そんな事を考えていると彼方此方から声が聞こえた。「哀川くん、ちょっと話があるんだけど…」
「きたきたぁー!」
と、北村が叫ぶ。彼方此方から蟷螂頭のバグが出てきてゆっくりとこちらに向かって来る。いったい誰なんだ?何のつもりだ?
「あっ!避けやがったな?てめぇ、おれのナイフを避けやがったな!?」
北村はナイフを避けられて癇癪を起こしているが、構わずバグは北村へと走り寄る。
「や、やべぇ!おれ、やべぇ!」
笑う北村に佐藤は何かを投げて言った。
「北村ぁ!これを使うんや!」
「こ、これは…。よし!」
蟷螂頭が彼の目前に立つのと同時に彼は蟷螂頭の頭部を破壊した。そして僕の方を向いて言う。
「説明しよう!綿棒真剣とは(以下略)」
何なんだ?こいつらは?バグ以上に強いじゃないか。いったい何がどうなって…?綿棒真剣?そんなふざけた技があって堪るかっ!しかし、しかし何故強いのだ…。
「む…危ない哀川!」
そう言って泰三が僕の隣に現れたバグに向かってライフルを振り下ろす。が、ライフルは砕け散った。

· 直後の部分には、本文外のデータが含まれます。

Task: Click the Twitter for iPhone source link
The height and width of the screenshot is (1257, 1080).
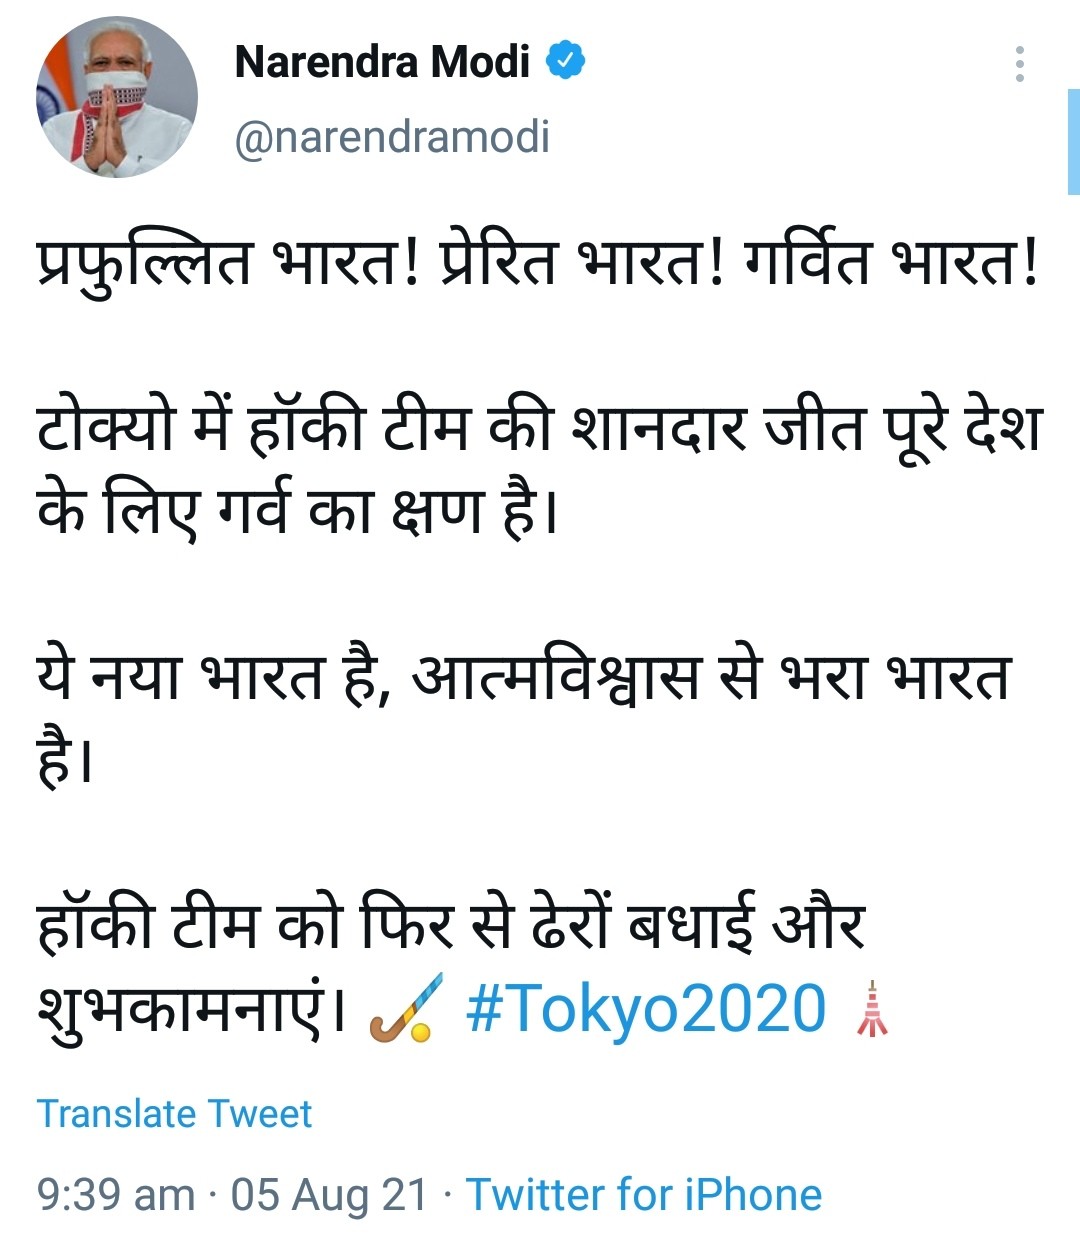Action: point(643,1195)
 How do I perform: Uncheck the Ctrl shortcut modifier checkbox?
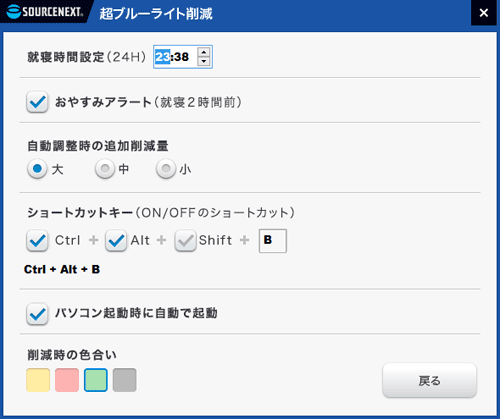coord(37,240)
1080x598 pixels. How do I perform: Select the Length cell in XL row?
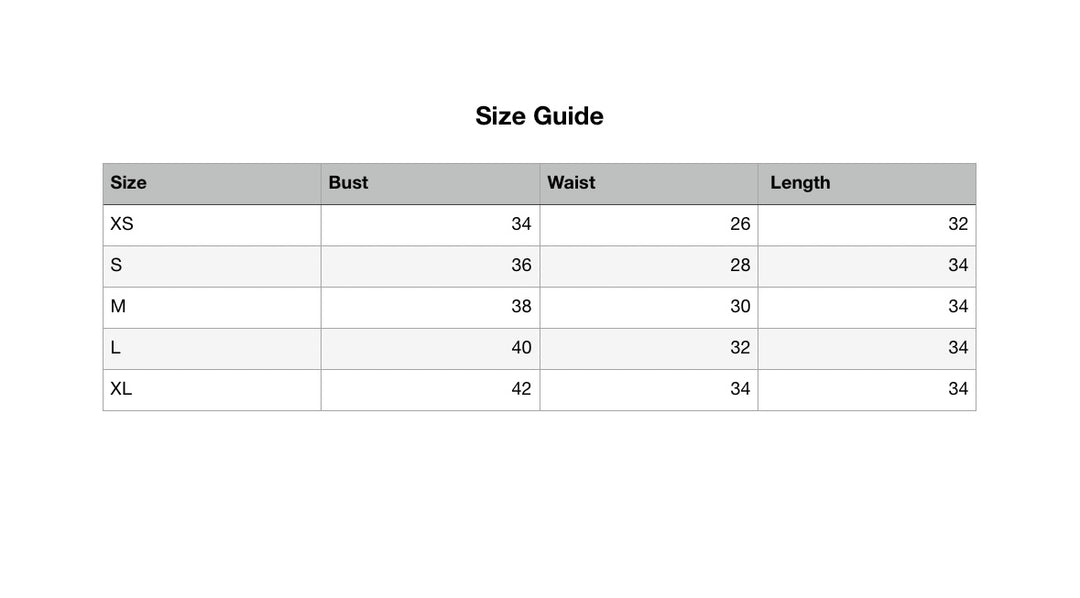(957, 388)
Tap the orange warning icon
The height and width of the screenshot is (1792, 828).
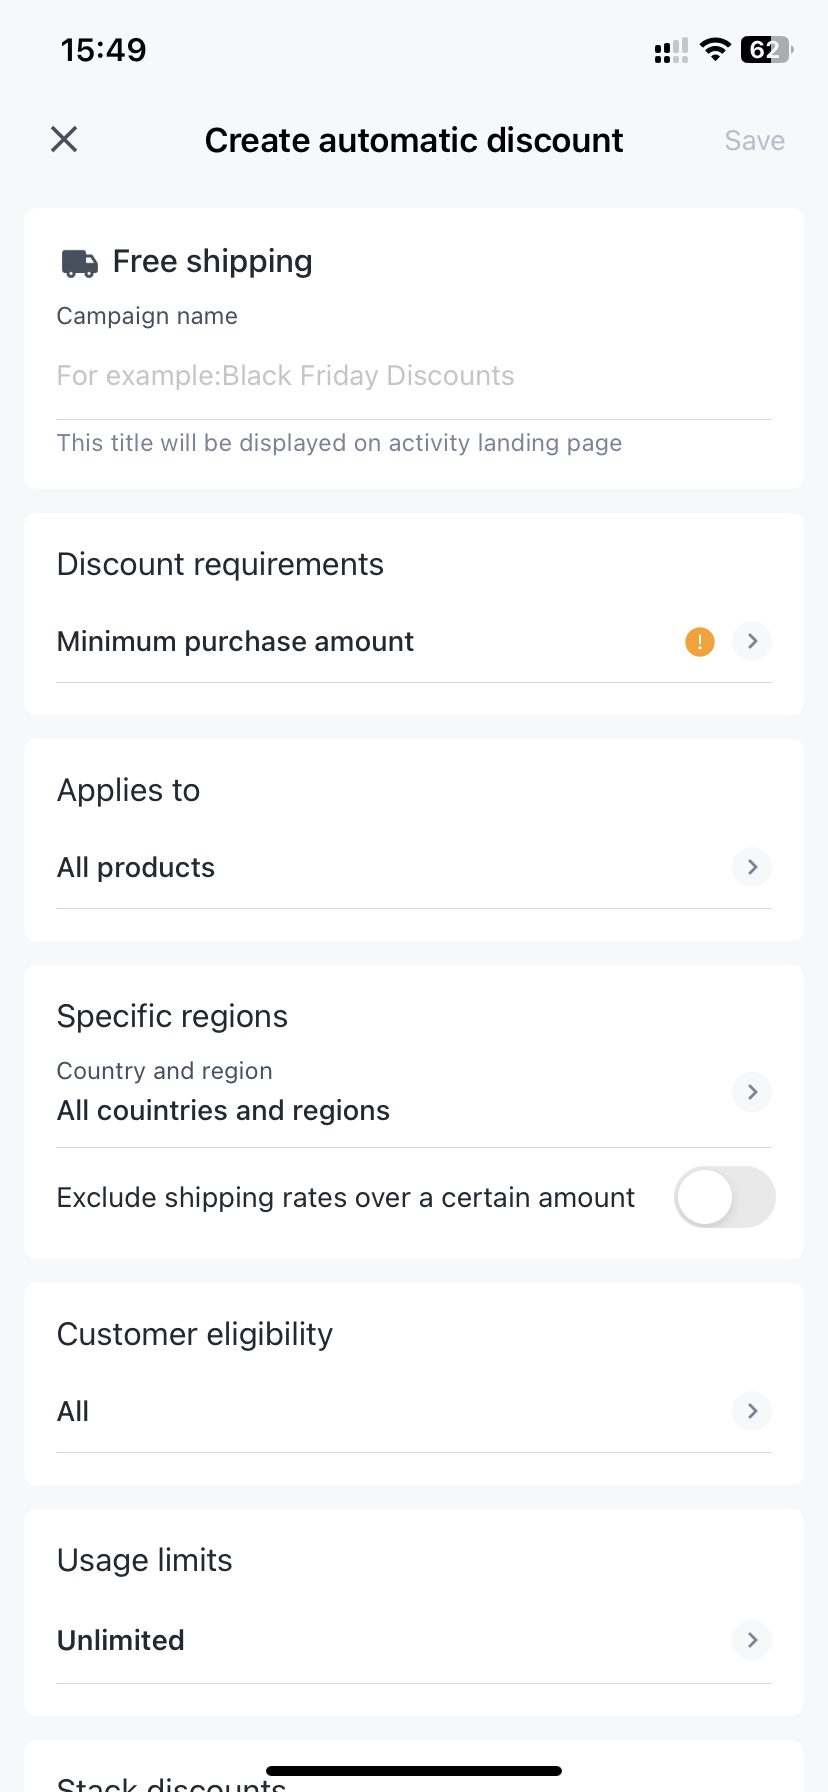click(x=700, y=642)
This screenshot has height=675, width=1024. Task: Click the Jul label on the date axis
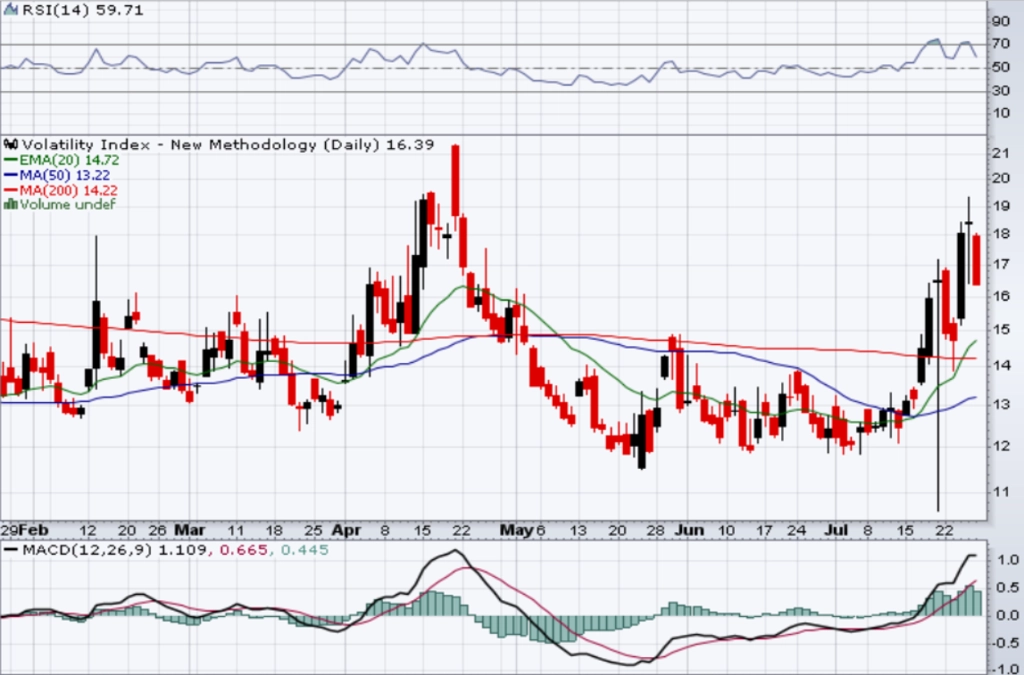(837, 530)
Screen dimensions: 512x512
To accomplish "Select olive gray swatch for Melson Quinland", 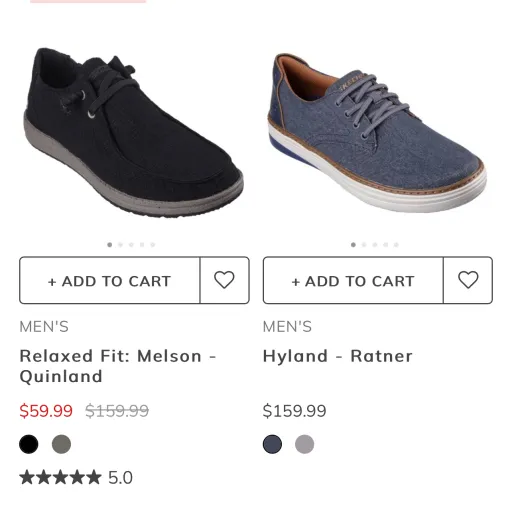I will tap(61, 444).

それにムカついたバグは「いったいなぁもう…」と言って顔面の横から、鎌のような物を出して泰三に近付く。いいぞ、これで一人目だ!
そう思ったのも束の間。蟷螂頭の頭部は砕かれていた。
泰三は折れた綿棒を持って僕にニヤリと笑った。
そんな事が数回続くと太鼓の音は終わり、コオロギは倒れている化物の数を数えた。
「よくやったわ。ちょうど五十。これで始末は終わりね」
「おお?そうかっ!これで心配無用やな」
「え?それってどういう事です?」
「ん?何って裏切者…や、無くて!この辺りのバグの数やがな!」
これで、バグは殲滅!?ば、ばかな…。どうすれば…。